Copy the lines of the listing below from the line with "Given: Click the scrollbar down arrow" up to and including the line with "Looking at the screenshot, I should [795, 528].", word for word, and leave out the pictures.

▸ Task data
§

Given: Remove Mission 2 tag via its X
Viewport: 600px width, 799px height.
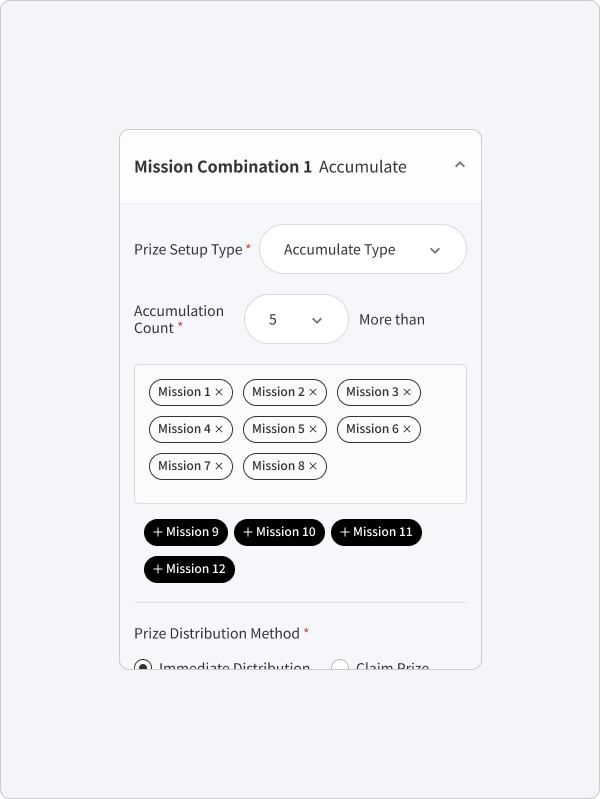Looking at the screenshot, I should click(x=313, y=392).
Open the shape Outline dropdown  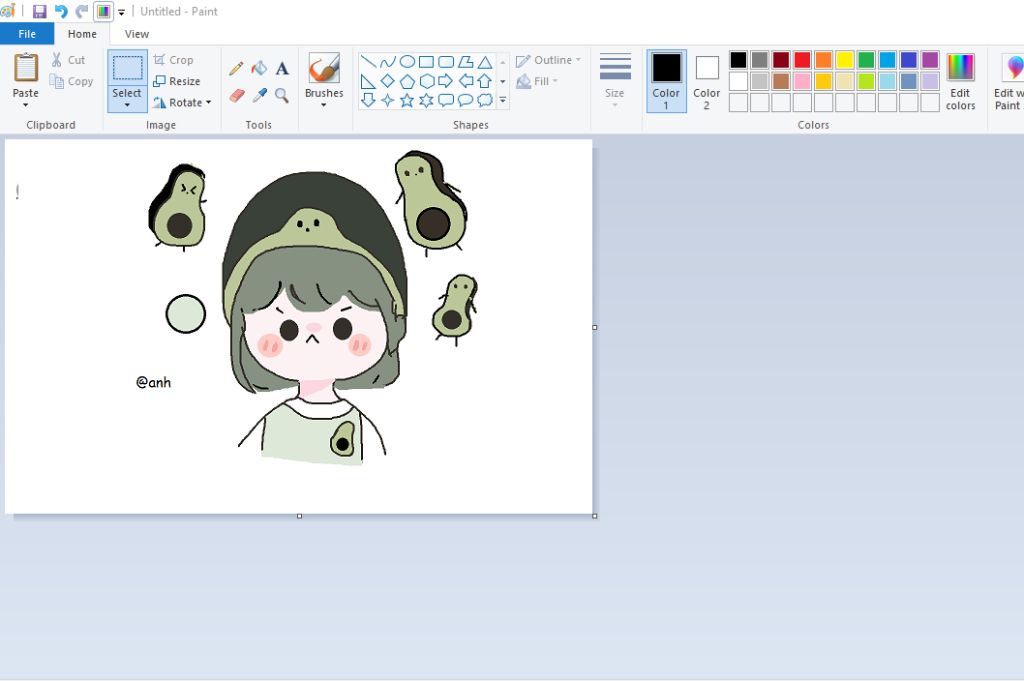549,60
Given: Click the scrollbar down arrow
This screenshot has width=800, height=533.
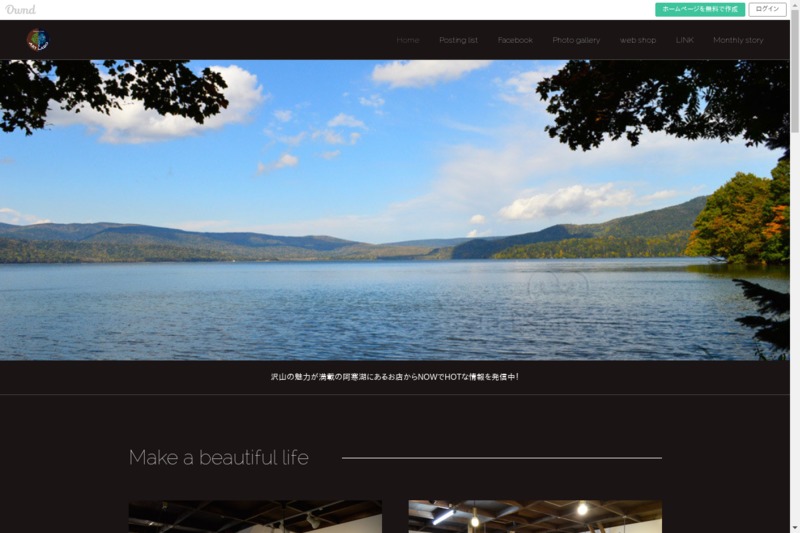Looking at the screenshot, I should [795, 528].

§

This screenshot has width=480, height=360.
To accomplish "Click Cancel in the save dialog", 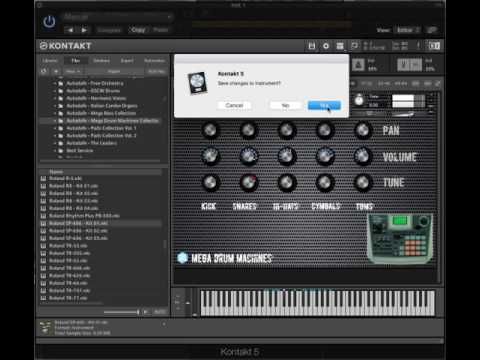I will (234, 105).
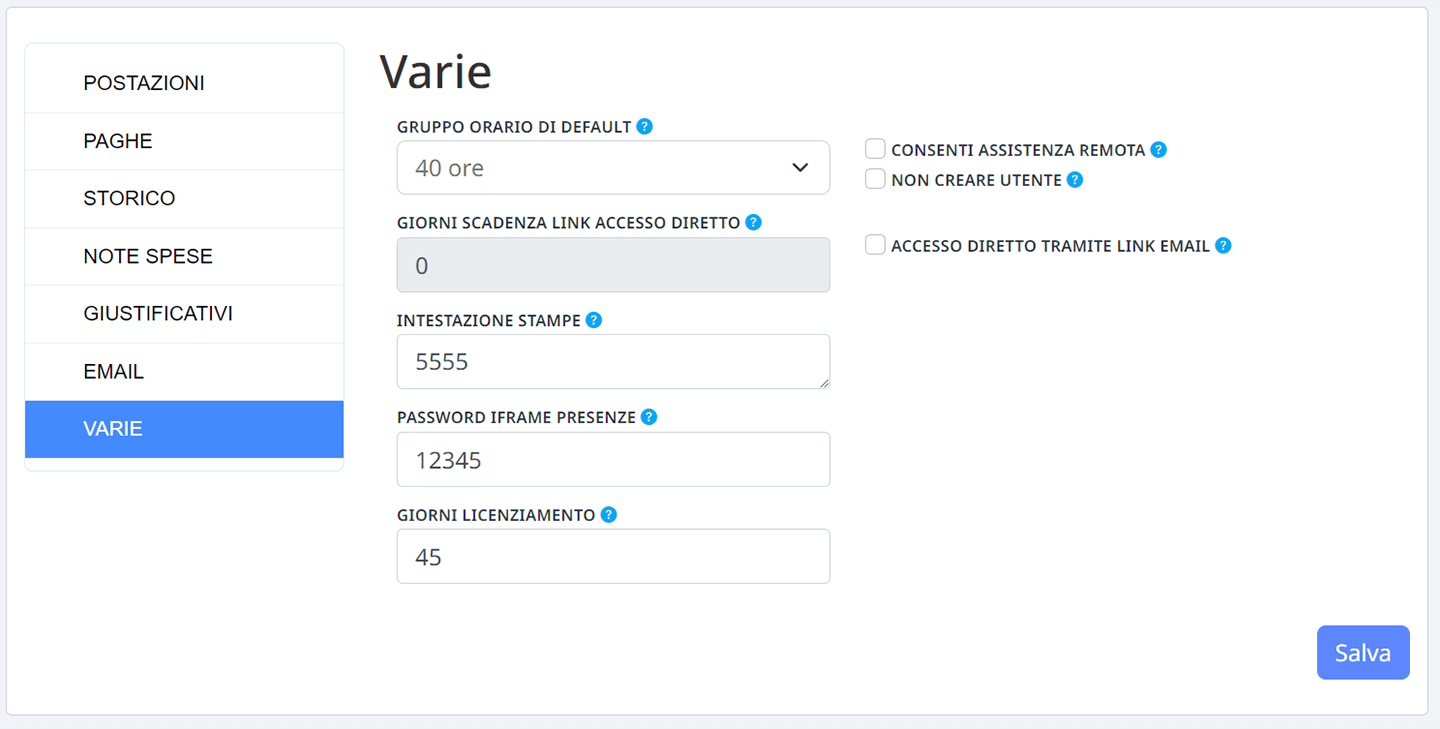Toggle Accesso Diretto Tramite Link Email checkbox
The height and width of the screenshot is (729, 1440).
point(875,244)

§

▸ Expected answer
Given: Click the scrollbar down arrow
This screenshot has width=800, height=533.
Looking at the screenshot, I should [795, 528].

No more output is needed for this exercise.